= Your objective =
Format every line of the items below as a JSON list of strings, one string per line, omitting blank lines. Exclude the pictures from the list.

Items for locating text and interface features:
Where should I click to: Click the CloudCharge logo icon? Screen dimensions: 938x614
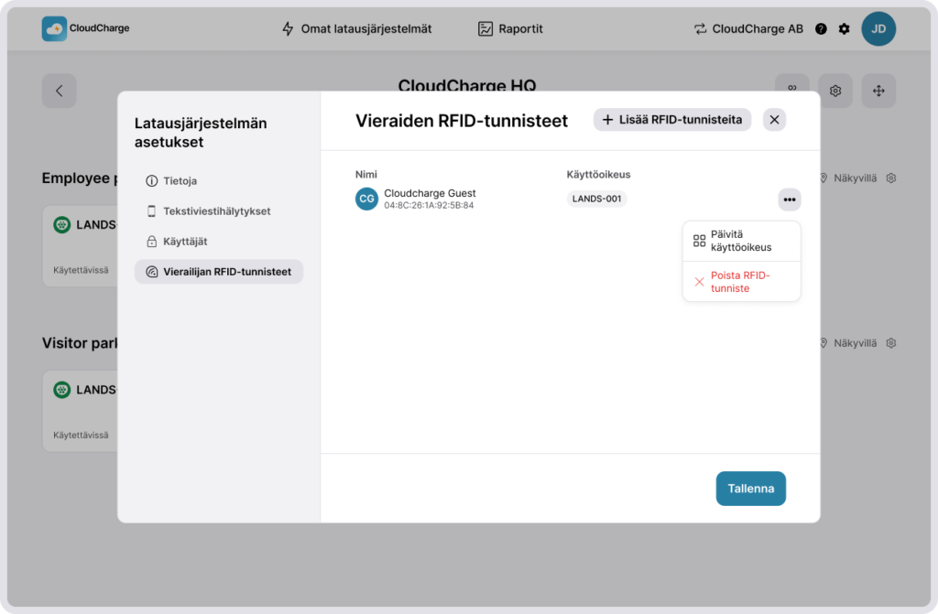point(54,28)
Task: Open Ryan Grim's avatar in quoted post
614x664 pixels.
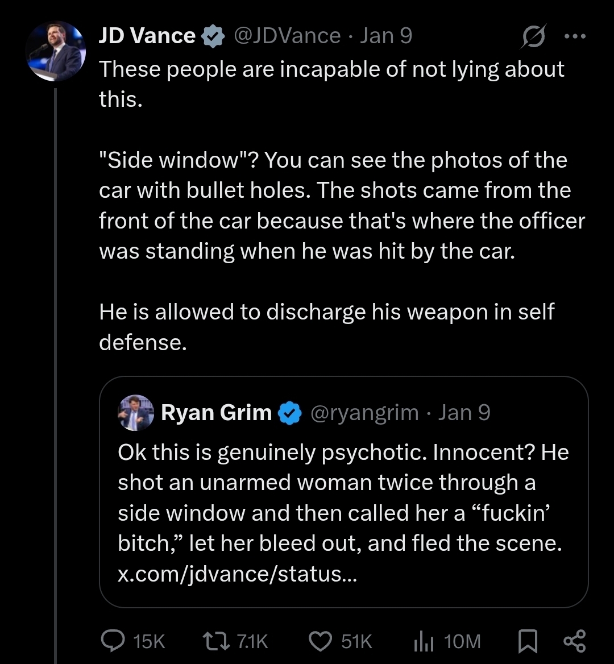Action: coord(136,412)
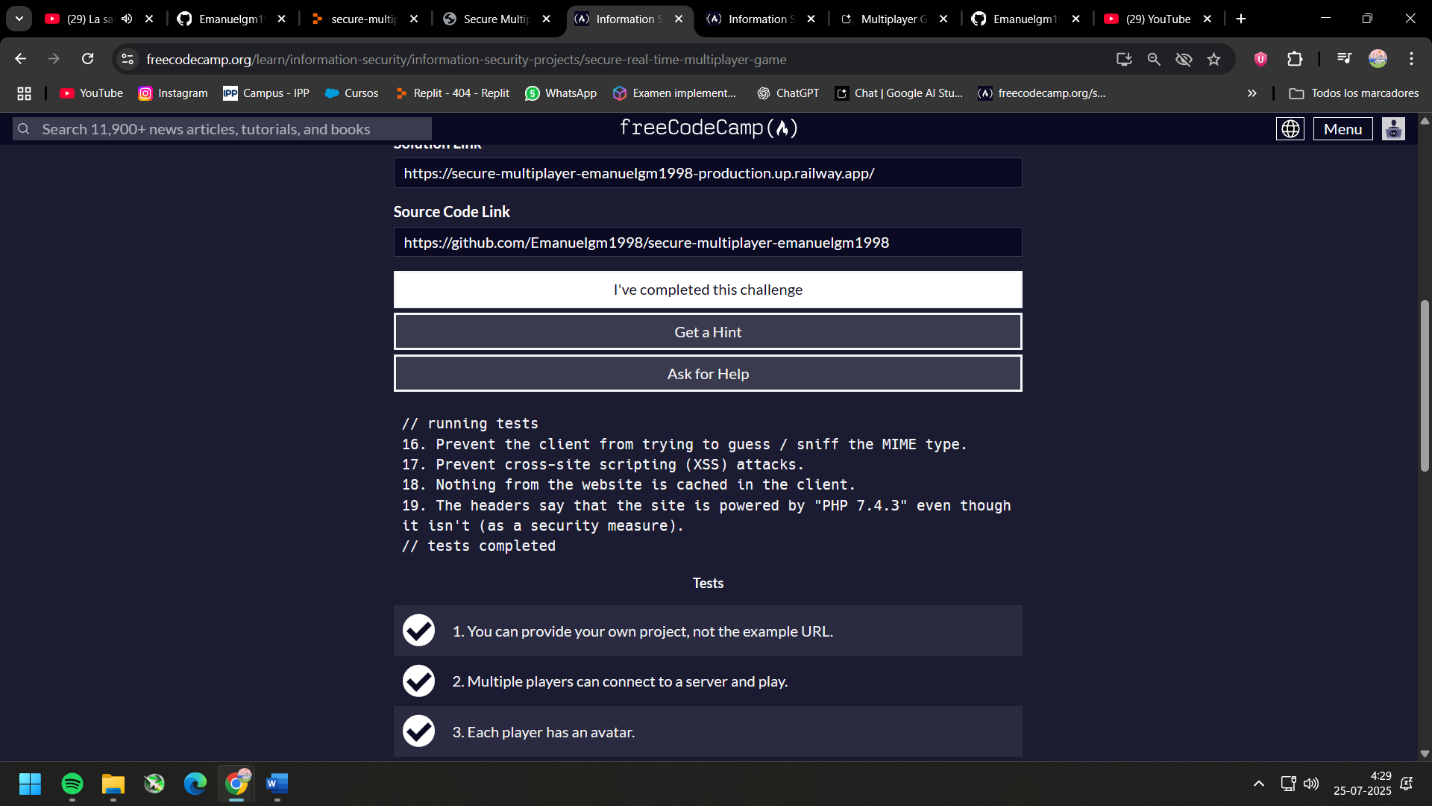
Task: Open Spotify from the taskbar
Action: 72,784
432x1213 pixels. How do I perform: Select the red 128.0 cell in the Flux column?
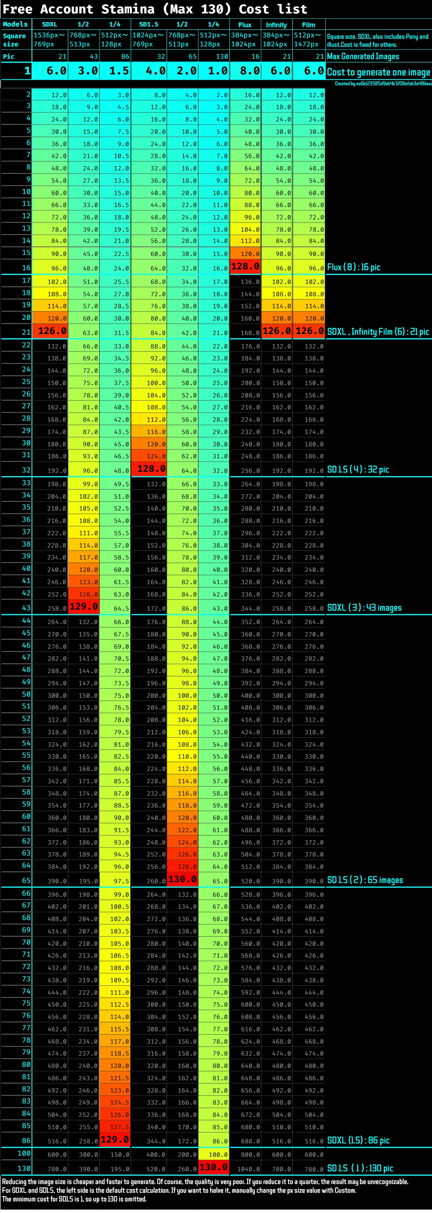(x=245, y=267)
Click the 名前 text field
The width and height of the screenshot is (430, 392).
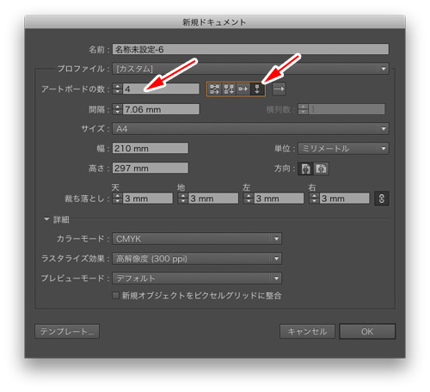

= Final answer =
[
  "Where should I click to: Click the CloudCharge logo icon? Screen dimensions: 938x614",
  "point(54,28)",
  "Task: Open Ryan Grim's avatar in quoted post",
  "614x664 pixels.",
  "Action: coord(136,412)",
  "Task: Open Spotify from the taskbar",
  "Action: 72,784",
  "432x1213 pixels. How do I perform: Select the red 128.0 cell in the Flux column?",
  "(x=245, y=267)",
  "Click the 名前 text field",
  "The width and height of the screenshot is (430, 392)."
]